Precision and Accuracy of Defining ObesityWednesday, May 31, 2017
The fifth item on the disease definition modification checklist developed by the Guidelines International Network (G-I-N) Preventing Overdiagnosis Working Group published in JAMA Internal Medicine, deals with issue of precision, accuracy, and reproducibility.
Obviously, any definition of obesity that requires clinical assessment and clinical judgement will not have the precision, accuracy, or reproducibility of simply measuring height and weight.
Thus, if we define obesity as the presence of abnormal or excess body fat that impairs health, we will necessarily have to deal with the issue of assessing health, which is not something that you can simply measure by stepping on a scale.
Rather, because abnormal or excess fat can affect virtually every organ system as well as psycho-social well-being, we are going to be faced with a rather complex system of diagnosing who has obesity and who hasn’t.

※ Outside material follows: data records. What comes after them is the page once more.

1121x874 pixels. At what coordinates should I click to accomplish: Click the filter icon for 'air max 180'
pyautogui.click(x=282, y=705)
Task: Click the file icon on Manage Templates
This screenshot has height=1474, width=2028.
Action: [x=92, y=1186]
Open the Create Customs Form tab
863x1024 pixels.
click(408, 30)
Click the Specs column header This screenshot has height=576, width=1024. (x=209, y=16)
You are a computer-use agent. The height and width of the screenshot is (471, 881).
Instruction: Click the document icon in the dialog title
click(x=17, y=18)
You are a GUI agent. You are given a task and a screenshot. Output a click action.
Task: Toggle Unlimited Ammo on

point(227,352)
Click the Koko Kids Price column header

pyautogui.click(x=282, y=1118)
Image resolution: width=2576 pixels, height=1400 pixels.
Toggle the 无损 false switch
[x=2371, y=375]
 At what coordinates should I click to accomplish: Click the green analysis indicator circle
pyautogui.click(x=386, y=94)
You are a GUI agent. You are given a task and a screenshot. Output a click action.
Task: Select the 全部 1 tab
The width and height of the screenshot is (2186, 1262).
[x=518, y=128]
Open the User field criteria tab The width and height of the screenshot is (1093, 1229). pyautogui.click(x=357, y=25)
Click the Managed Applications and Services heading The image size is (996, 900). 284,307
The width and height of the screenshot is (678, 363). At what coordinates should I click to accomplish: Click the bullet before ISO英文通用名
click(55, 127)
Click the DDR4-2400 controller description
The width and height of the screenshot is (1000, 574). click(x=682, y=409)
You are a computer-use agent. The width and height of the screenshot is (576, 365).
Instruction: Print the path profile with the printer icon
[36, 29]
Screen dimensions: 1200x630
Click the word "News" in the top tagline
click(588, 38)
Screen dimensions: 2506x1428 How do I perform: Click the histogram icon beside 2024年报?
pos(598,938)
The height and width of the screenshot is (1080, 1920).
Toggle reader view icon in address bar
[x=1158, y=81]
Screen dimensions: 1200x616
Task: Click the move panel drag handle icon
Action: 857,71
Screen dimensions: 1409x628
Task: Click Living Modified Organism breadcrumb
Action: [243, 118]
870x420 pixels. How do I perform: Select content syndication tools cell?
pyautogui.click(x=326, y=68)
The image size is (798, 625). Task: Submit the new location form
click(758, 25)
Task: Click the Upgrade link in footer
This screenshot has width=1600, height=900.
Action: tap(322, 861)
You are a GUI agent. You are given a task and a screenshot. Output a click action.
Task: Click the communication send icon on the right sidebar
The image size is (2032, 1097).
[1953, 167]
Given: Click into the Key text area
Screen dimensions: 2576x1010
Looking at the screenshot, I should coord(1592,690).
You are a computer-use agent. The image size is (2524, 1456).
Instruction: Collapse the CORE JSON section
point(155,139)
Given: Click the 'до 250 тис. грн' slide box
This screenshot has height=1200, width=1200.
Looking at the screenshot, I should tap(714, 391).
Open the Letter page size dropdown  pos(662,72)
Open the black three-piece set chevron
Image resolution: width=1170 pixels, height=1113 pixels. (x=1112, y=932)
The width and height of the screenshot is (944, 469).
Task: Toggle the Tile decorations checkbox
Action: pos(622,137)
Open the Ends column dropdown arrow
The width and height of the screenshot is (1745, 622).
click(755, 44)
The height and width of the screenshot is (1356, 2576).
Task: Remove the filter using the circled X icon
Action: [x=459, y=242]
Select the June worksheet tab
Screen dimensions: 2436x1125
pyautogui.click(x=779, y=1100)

In fact, as the authors of the checklist point out,
“…an appropriate gold standard will rarely be available and therefore, traditional measures of diagnostic test accuracy, such as sensitivity and specificity, will generally not be appropriate.”
Both repeatability (agreement in identical conditions) as well as reproducibility (agreement across comparable conditions) may result from biological variability, analytical variability, and clinical judgement.
The only way to test the reproducibility and precision will be to evaluate the use of the new definition in clinical practice and ultimately determining whether or not clinicians can reasonably agree on who has the condition and who doesn’t.
While this may seem daunting to non-clinicians, let us remember that in clinical practice many diagnoses are dependent on clinical evaluations and clinical judgement, whereby experienced clinicians or specialists may perform better than the novice or the non-specialist (a good example is psychiatry, but there are countless other examples).
Moreover, there will always be grey areas in “borderline” cases, where examiners may disagree on the exact result and only time will tell, who is right.
Welcome to the messy world of clinical practice.
Just because BMI is simpler, more precisely measured, and more reproducible, does not make it a better measure of diagnosing whether or not someone actually has a disease.
After all it only makes sense that it will take a complex definition to diagnose a complex disease.